Across the records, count every line that includes "label" and give the number by itself.

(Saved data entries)
------

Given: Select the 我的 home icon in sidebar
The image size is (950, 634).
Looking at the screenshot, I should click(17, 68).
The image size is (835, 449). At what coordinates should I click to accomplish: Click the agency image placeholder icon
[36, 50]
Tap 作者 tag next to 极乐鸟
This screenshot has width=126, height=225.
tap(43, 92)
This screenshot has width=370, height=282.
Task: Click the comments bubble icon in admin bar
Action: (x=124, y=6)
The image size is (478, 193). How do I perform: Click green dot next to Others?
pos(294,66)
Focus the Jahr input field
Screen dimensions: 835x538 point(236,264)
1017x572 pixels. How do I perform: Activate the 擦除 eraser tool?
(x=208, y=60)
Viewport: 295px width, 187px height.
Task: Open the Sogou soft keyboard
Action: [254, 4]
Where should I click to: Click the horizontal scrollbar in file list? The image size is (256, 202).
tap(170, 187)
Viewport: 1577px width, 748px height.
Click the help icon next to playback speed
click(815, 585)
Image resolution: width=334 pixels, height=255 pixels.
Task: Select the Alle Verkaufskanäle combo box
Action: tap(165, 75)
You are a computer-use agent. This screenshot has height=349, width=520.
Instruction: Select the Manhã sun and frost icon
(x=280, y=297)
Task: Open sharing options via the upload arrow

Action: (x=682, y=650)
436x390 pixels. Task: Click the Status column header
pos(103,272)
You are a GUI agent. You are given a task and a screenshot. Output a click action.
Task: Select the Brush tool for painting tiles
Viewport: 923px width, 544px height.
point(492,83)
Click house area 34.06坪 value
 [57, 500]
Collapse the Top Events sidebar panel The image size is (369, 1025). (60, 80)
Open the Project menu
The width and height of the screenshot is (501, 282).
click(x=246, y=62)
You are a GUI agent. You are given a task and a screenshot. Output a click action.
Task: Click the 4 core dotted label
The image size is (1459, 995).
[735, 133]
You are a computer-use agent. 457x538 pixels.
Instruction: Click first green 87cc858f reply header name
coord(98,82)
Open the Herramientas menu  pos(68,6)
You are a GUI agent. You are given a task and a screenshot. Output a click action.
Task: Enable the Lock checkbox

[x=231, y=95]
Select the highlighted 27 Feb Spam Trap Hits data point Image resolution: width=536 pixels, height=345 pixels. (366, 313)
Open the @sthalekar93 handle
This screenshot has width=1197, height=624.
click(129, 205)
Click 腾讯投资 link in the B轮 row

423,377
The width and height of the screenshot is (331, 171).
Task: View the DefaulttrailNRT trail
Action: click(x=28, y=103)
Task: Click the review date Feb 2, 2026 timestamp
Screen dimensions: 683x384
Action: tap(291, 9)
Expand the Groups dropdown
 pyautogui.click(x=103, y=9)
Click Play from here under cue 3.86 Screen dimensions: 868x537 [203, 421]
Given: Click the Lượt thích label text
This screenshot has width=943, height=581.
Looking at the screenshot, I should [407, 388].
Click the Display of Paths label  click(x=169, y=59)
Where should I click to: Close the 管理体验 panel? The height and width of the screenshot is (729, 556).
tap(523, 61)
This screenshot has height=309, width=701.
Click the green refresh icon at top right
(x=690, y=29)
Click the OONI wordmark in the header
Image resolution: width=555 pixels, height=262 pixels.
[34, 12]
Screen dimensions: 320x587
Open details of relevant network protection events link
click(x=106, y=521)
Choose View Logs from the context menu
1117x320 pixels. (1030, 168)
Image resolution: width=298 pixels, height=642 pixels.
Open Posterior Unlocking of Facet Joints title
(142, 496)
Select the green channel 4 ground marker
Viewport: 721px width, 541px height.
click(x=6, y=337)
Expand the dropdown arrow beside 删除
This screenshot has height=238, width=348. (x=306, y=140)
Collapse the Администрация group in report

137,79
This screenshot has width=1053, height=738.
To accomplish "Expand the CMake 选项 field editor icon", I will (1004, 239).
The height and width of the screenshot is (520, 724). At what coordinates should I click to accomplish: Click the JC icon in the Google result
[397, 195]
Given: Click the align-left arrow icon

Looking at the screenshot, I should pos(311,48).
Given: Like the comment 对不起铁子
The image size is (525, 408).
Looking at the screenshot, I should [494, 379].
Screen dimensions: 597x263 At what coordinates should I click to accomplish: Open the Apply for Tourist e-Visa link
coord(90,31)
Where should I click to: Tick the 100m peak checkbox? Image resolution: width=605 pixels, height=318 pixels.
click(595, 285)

------

Answer below =>
3